Here's a description of the event:

Poetry of Sacred Time

Join poet and rabbi Rachel Barenblat (author of 70 faces: Torah poems and Waiting to Unfold, both published by Phoenicia Publishing, and of the forthcoming Open My Lips, coming from Ben Yehuda Press) for a poetry reading which dips into the wellsprings of Jewish sacred time. Rabbi Barenblat will share Torah poems, motherhood poems, and poems which engage with Jewish liturgy and with the unfolding of our festival year. Q-and-A and booksigning to follow.
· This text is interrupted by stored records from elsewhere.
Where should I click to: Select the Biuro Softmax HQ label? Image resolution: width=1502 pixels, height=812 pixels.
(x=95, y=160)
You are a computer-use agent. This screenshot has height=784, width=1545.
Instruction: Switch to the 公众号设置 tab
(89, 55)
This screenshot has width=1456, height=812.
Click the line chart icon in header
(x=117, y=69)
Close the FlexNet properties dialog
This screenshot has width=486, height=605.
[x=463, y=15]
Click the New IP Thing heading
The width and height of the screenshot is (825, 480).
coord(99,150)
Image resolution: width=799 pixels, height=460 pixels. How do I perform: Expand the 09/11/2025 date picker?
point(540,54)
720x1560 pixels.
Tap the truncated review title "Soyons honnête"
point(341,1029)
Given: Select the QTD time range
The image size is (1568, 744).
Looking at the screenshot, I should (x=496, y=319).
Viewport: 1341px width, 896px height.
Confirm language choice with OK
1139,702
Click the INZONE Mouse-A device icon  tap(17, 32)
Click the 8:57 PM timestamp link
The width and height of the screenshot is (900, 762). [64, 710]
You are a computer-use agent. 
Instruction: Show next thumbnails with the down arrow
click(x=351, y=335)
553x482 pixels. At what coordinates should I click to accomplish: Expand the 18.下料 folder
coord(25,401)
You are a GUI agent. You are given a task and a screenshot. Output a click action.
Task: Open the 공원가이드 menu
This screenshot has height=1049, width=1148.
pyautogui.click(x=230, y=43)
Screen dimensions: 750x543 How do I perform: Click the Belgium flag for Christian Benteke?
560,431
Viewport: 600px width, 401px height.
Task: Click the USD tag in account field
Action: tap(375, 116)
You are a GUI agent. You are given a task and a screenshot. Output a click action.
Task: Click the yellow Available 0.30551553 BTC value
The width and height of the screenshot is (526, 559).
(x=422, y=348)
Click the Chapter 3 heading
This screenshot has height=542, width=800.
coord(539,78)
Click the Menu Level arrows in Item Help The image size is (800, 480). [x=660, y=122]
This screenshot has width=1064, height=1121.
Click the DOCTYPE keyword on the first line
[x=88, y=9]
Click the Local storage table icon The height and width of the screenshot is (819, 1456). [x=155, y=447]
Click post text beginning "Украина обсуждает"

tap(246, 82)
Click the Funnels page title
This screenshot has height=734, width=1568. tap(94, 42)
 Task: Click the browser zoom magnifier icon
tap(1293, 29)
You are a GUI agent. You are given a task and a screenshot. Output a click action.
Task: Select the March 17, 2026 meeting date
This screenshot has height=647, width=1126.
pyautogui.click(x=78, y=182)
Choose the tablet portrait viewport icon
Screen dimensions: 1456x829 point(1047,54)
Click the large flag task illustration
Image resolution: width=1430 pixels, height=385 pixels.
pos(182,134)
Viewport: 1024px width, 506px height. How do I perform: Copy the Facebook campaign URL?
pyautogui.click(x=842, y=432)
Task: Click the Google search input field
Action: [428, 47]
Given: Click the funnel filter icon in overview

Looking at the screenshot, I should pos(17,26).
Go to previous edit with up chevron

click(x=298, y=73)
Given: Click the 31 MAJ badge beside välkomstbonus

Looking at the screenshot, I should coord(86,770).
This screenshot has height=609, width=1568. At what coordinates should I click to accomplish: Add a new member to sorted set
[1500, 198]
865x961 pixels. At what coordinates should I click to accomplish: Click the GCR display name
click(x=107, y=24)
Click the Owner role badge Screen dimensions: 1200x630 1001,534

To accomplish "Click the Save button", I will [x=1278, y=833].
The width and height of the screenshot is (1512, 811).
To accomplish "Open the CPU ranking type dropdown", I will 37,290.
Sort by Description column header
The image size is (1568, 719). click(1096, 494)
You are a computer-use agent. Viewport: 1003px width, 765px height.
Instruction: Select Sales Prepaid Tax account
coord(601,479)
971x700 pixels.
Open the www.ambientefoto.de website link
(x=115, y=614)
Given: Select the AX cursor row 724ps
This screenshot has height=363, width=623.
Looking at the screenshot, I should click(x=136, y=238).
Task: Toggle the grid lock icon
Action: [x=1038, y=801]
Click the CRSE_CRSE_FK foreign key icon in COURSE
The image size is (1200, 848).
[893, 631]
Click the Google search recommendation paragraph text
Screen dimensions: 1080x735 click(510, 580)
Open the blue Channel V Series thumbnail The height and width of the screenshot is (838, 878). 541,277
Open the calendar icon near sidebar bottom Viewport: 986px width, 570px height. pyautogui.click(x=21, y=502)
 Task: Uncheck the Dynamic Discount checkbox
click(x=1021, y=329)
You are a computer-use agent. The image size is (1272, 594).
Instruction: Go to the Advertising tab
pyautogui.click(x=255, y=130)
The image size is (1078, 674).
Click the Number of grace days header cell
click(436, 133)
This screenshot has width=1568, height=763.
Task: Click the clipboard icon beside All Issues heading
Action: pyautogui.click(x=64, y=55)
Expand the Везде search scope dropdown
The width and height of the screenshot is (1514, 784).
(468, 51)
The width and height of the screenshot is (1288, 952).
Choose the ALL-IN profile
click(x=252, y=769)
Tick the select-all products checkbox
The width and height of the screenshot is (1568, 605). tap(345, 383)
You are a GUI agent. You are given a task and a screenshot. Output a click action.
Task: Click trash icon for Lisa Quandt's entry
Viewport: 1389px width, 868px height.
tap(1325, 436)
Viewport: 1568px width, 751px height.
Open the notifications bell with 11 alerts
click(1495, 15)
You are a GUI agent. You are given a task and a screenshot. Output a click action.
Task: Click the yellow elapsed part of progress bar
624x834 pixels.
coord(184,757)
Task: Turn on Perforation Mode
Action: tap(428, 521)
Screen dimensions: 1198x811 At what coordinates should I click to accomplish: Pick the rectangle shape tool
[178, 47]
If you're in the area, I hope you'll join us. I'll have copies of my books available for sale and am happy to inscribe them. They make great Chanukah gifts!


The One Who Sees Me: a short d'var Torah for parashat Lech Lecha

Here's the d'var Torah I offered yesterday at my shul. (Cross-posted to my congregational From the Rabbi blog.)


ELROIIn this week's Torah portion God calls to Avram with the words "lech-lecha" -- "go forth!" or "go you forth!" or perhaps even "go forth into yourself." God calls Avram to leave the house of his father and venture forward to the place which God will show him. God promises him that his descendants will be as numerous as the stars. But his wife Sarai is unable to conceive. She gives him her slave-woman Hagar as a concubine so that Avram can father an heir.

Once Hagar is pregnant, she treats her mistress with disdain. Sarai, in turn, is so abusive that Hagar runs away. That's when Hagar has the encounter with the angel.

The angel tells her that her descendants will be too numerous to count -- the same promise which was given by God to Avram. He tells her that she will bear a son and will call him Ishma-el, because "shama El," God has heard you. (If you remember the story of Chanah who yearned for a son, which we read on the first day of Rosh Hashanah, her son's name Shmuel comes from those same words, and means the same thing.)

In return for learning her future son's name, Hagar gives a new name to God. She names God as El Ro'i, "The One Who Sees Me." And on that theme of seeing, she asserts that she has seen God: "even here I have seen the back of the One Who looks upon me!"

Many generations later, Moshe will plead to be shown God's glory. God will shelter him in the crevice of a rock and as God's goodness passes by, Moshe will see God's back, or perhaps God's afterimage, a reverberation of divine Presence. Our tradition considers Moshe the greatest prophet who ever was or will be; Moshe had a direct relationship with God! And yet now we see that Hagar, "The Stranger," the slavewoman, has just seen God in the same way.

Later in this week's Torah portion, God renames Avram as Avraham and Sarai as Sarah. In Torah, a changed name means a changed inner being. In the case of Avraham and Sarah, each of them receives the letter ה / heh, which can represent divine presence, or divine breath, or the deep hidden wisdom of the Five Books of the Torah. So what does God's new name tell us about the nature of God?

Hagar names God in a very personal way: not only "The One Who Sees," but "The One Who Sees Me." God is the One Who sees each of us, in our triumph and in our distress. God is the One Who sees through our masks and pretenses to the core of who we most deeply are. God sees our hopes, our fears, and our dreams. When we try to flee from the things in our lives which are most difficult or painful, God sees us where we are.

Being truly seen means being vulnerable. Maybe that's frightening. I think it's also a gift. God is the One Who Sees Me. And you. And you. And you.

I experience Torah not only as a story about those people then, but also about each of us now. Each of us is Avram, called by God to go forth, to go deeply into ourselves. Each of us is Sarai, trying to do the right thing, and struggling with jealousy sometimes. And each of us is Hagar, seen by God and seeing God in turn.

As we walk the journey of self-discovery, we are never alone. Even in times of despair, may each of us feel in our hearts that God is El Ro'i, the One Who Sees Me and responds with love.